There is so much information about application modernization, including processes and methodologies, that many teams attempt to modernize by checking boxes that others believe will make their legacy application truly modern. They pursue trendy concepts like containerization, microservices, data augmentation, internal architecture augmentation, and other things that may require major surgery. This approach could put the application at risk by introducing a myriad of complexity, hassle, and expense just to check off a checklist box.

Here are two pragmatic questions to consider.

First, there’s a tipping point where it might make more sense to delete the original legacy app and start fresh. I’m always more willing to fix things than throw them away.
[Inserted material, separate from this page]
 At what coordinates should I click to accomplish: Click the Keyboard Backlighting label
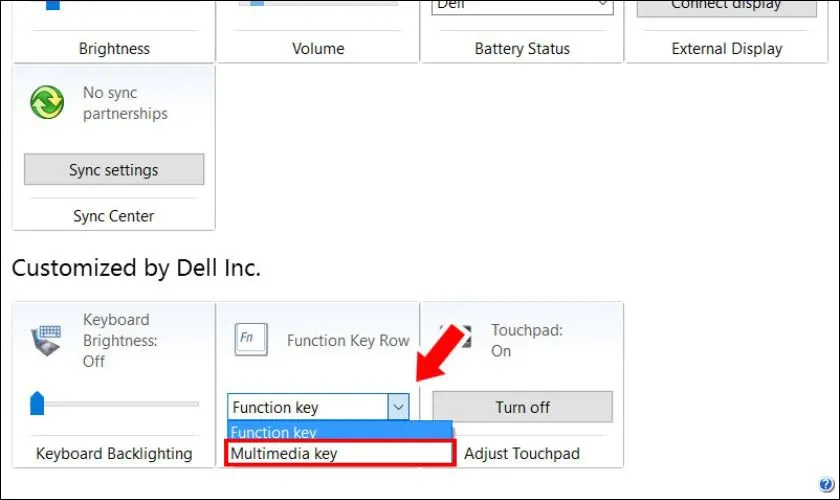[114, 453]
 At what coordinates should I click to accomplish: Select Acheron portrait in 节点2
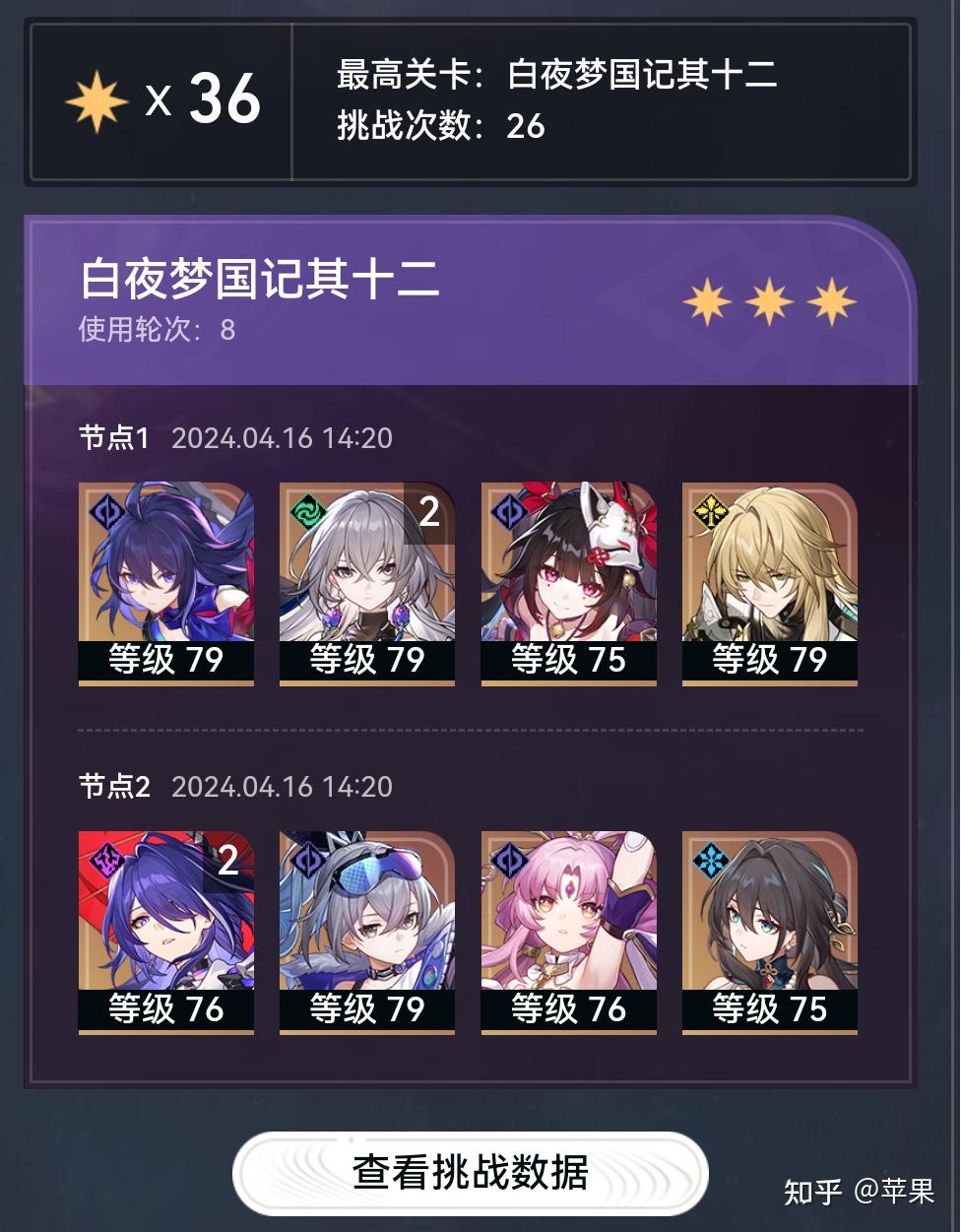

However, I often see cases where $2 million is spent on modernizing an application when a clean new development would have cost $1 million.

Software engineers generally understand that it is often easier and cheaper to build something from scratch than to refactor and recode an existing system that must first be fully understood before it can be changed for the better. It’s rare that the teams that originally developed the app are still on staff. The knowledge base is incomplete or non-existent. The app has been changed so many times over the years that no one fully understands its full scope as it exists today.

Second, those who modernize applications go through a long application modernization checklist of things that need to be done. In many cases, they do everything on the list, regardless of the actual need. This means containerization, enabling microservices, migrating to a more modern database, portability, and mobility. These features are considered necessary because they are on the list. Why do so few people question the list?

In most cases, it is not cost effective to force everything on application modernization checklists. Even containerization, which has many advantages, is not suitable for all applications. There is a cost to container-based architectures and enabling technology, as there is with microservices and even cloud migration.

I’m not saying these features aren’t solid investments when based on application needs. I’m saying that in some cases they’re overkill and don’t really add value to the overall business goal. Again, don’t ask if you can, ask if you should.